----- Data provided -----

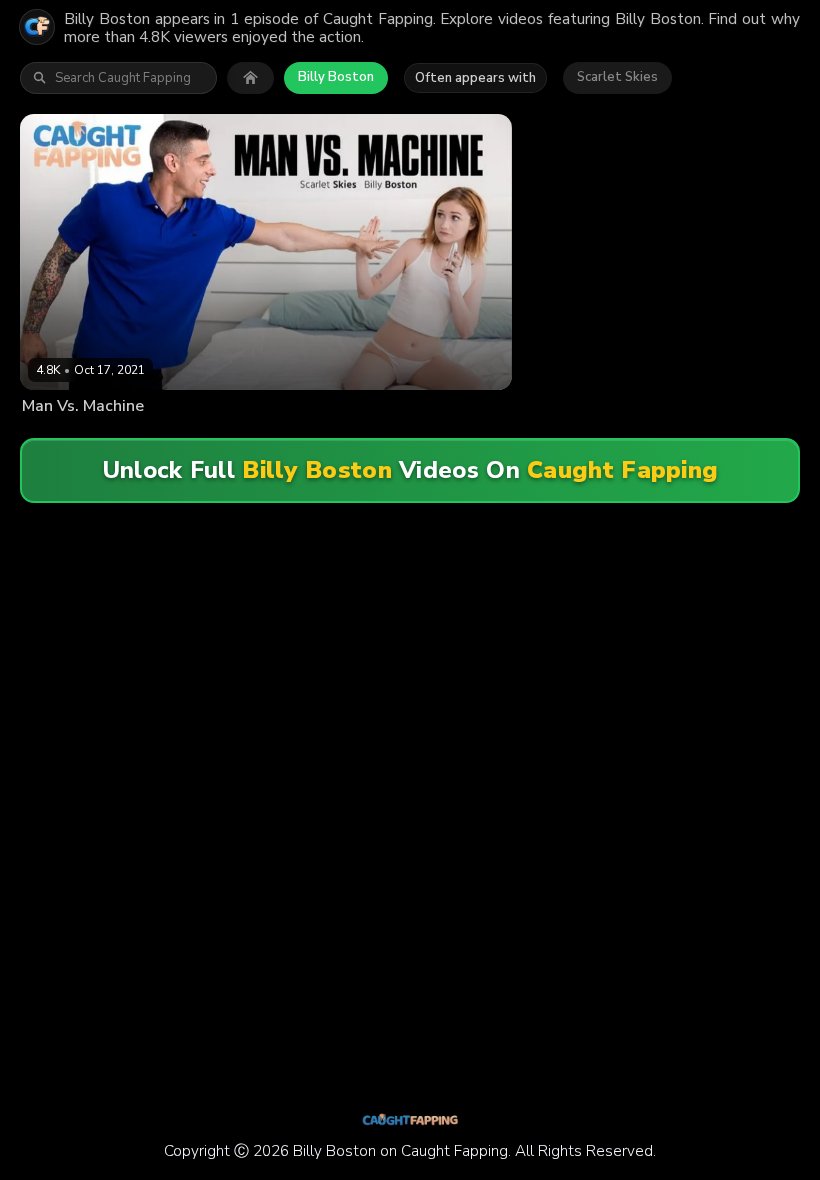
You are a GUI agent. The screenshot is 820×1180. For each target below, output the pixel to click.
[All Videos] (250, 78)
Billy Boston (336, 77)
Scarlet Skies (617, 77)
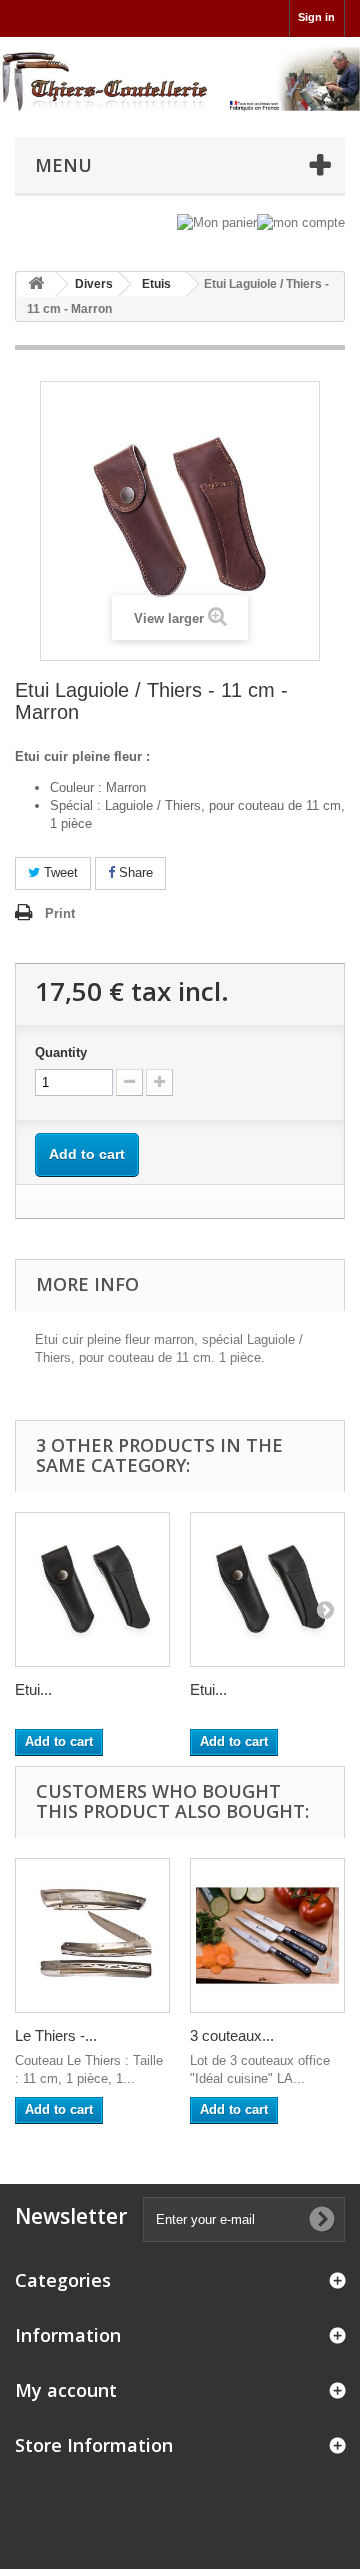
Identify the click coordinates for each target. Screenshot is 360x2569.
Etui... (33, 1689)
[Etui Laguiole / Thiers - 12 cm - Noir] (267, 1589)
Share (134, 872)
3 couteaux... (232, 2035)
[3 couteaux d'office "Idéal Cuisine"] (267, 1935)
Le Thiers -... (56, 2035)
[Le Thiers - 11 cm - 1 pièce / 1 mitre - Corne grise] (92, 1935)
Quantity (61, 1052)
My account (66, 2390)
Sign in (316, 17)
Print (60, 913)
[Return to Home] (36, 284)
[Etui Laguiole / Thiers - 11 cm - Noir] (92, 1589)
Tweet (59, 872)
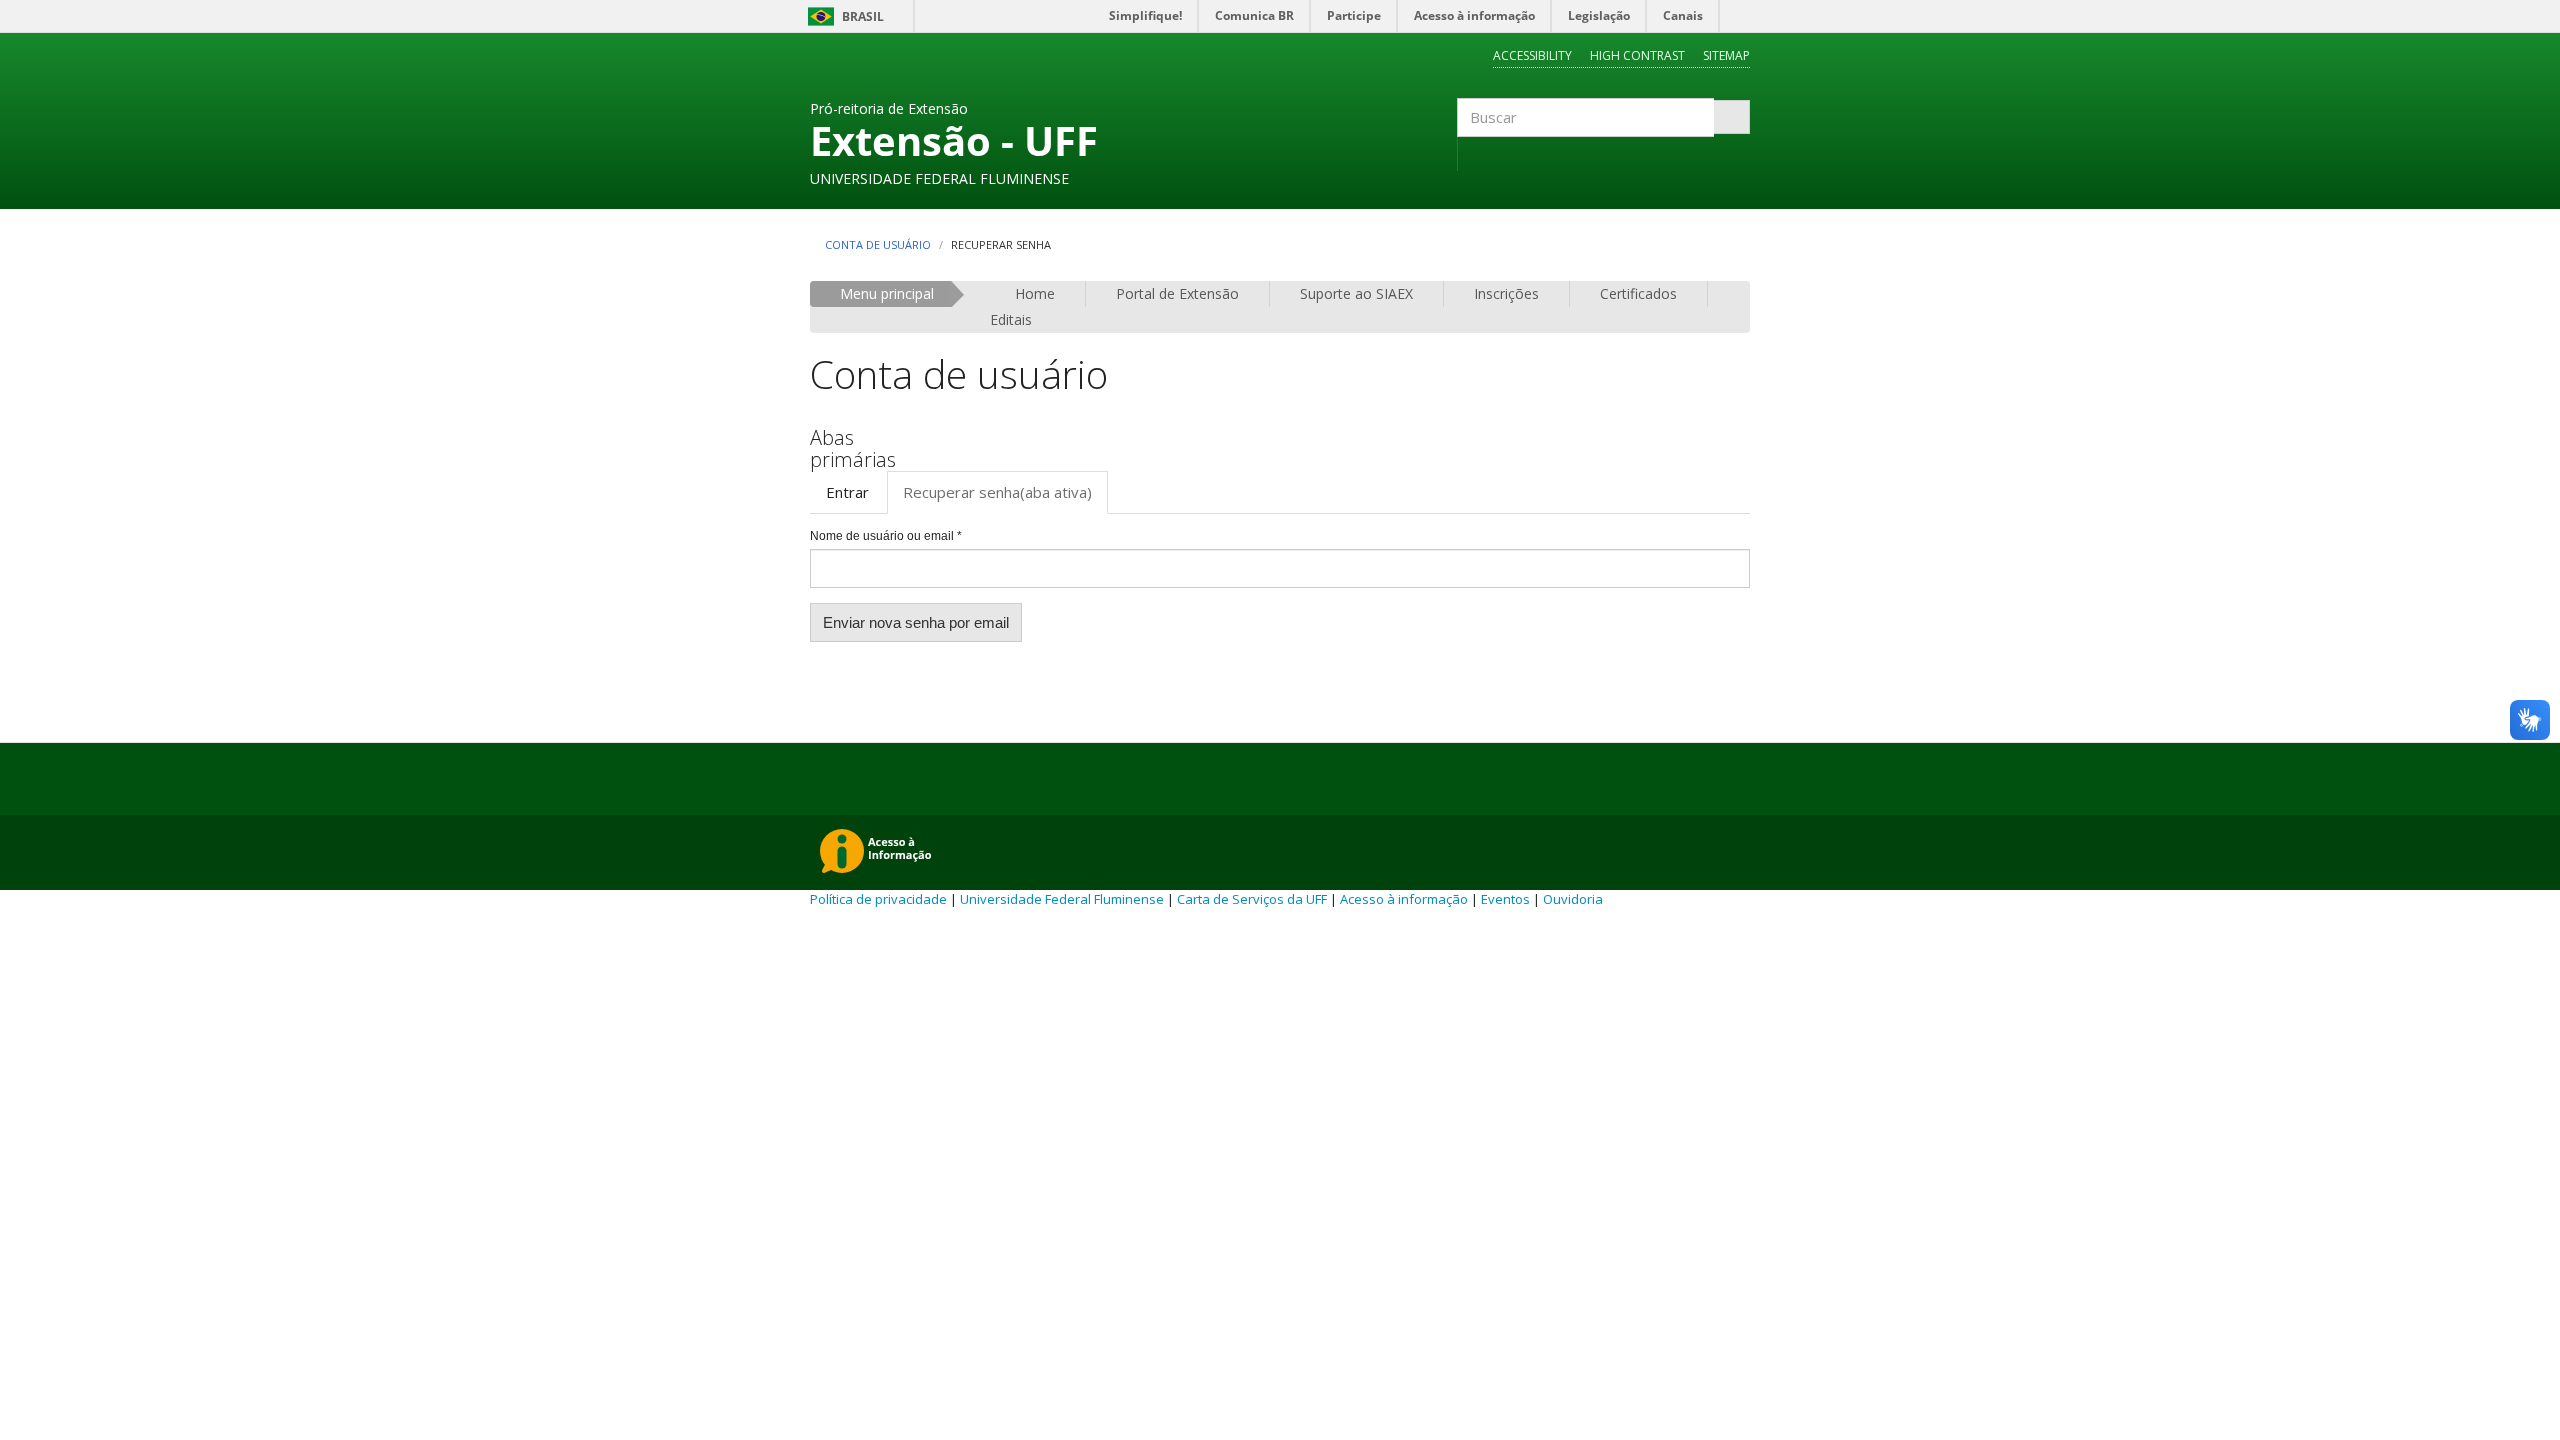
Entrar (847, 492)
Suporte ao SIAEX (1356, 293)
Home (1035, 293)
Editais (1011, 319)
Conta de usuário (878, 244)
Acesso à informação (1404, 899)
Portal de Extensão (1177, 293)
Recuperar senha (997, 492)
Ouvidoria (1573, 899)
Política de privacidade (878, 899)
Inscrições (1506, 293)
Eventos (1505, 899)
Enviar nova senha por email (916, 622)
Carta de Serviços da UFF (1252, 899)
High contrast (1637, 55)
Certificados (1638, 293)
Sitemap (1726, 55)
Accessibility (1532, 55)
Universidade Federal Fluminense (1062, 899)
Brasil (842, 16)
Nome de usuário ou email (886, 536)
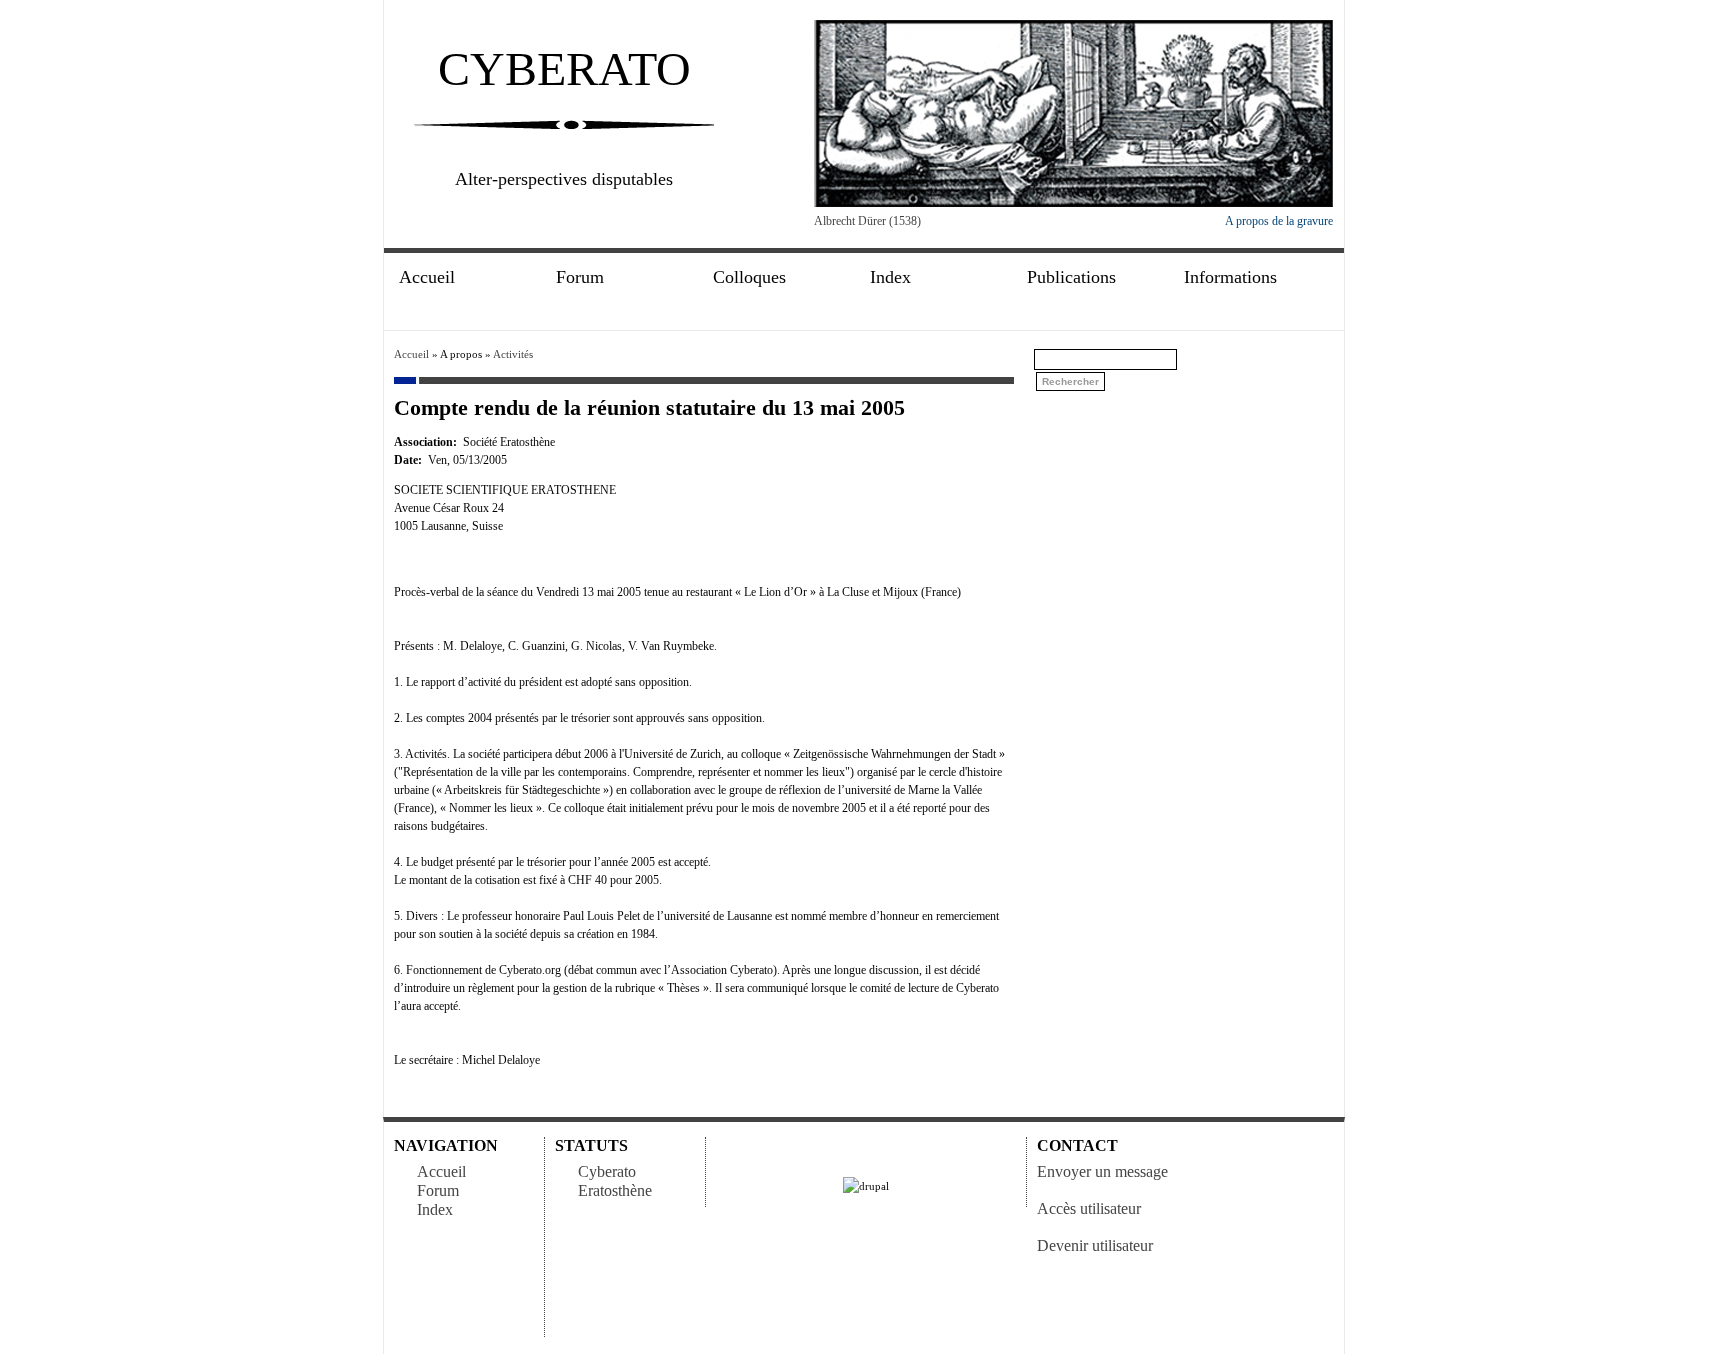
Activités (513, 354)
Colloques (749, 277)
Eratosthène (615, 1190)
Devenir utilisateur (1095, 1245)
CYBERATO (564, 68)
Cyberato (607, 1171)
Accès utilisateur (1089, 1208)
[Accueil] (1073, 203)
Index (435, 1209)
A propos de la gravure (1279, 221)
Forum (438, 1190)
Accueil (427, 277)
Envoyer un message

-----

• Work instruction:
Transcribe the listing above verbatim. Omit the pictures.

• Solution below:
You are a GUI agent. The screenshot is 820×1180. For each target below, output the pixel to click.
[All Videos] (250, 78)
Billy Boston (336, 77)
Scarlet Skies (617, 77)
Identify the click coordinates for each target. Screenshot is 360x2569.
Etui... (33, 1689)
[Etui Laguiole / Thiers - 12 cm - Noir] (267, 1589)
Share (134, 872)
3 couteaux... (232, 2035)
[3 couteaux d'office "Idéal Cuisine"] (267, 1935)
Le Thiers -... (56, 2035)
[Le Thiers - 11 cm - 1 pièce / 1 mitre - Corne grise] (92, 1935)
Quantity (61, 1052)
My account (66, 2390)
Sign in (316, 17)
Print (60, 913)
[Return to Home] (36, 284)
[Etui Laguiole / Thiers - 11 cm - Noir] (92, 1589)
Tweet (59, 872)
Entrar (847, 492)
Suporte ao SIAEX (1356, 293)
Home (1035, 293)
Editais (1011, 319)
Conta de usuário (878, 244)
Acesso à informação (1404, 899)
Portal de Extensão (1177, 293)
Recuperar senha (997, 492)
Ouvidoria (1573, 899)
Política de privacidade (878, 899)
Inscrições (1506, 293)
Eventos (1505, 899)
Enviar nova senha por email (916, 622)
Carta de Serviços da UFF (1252, 899)
High contrast (1637, 55)
Certificados (1638, 293)
Sitemap (1726, 55)
Accessibility (1532, 55)
Universidade Federal Fluminense (1062, 899)
Brasil (842, 16)
Nome de usuário ou email (886, 536)
Activités (513, 354)
Colloques (749, 277)
Eratosthène (615, 1190)
Devenir utilisateur (1095, 1245)
CYBERATO (564, 68)
Cyberato (607, 1171)
Accès utilisateur (1089, 1208)
[Accueil] (1073, 203)
Index (435, 1209)
A propos de la gravure (1279, 221)
Forum (438, 1190)
Accueil (427, 277)
Envoyer un message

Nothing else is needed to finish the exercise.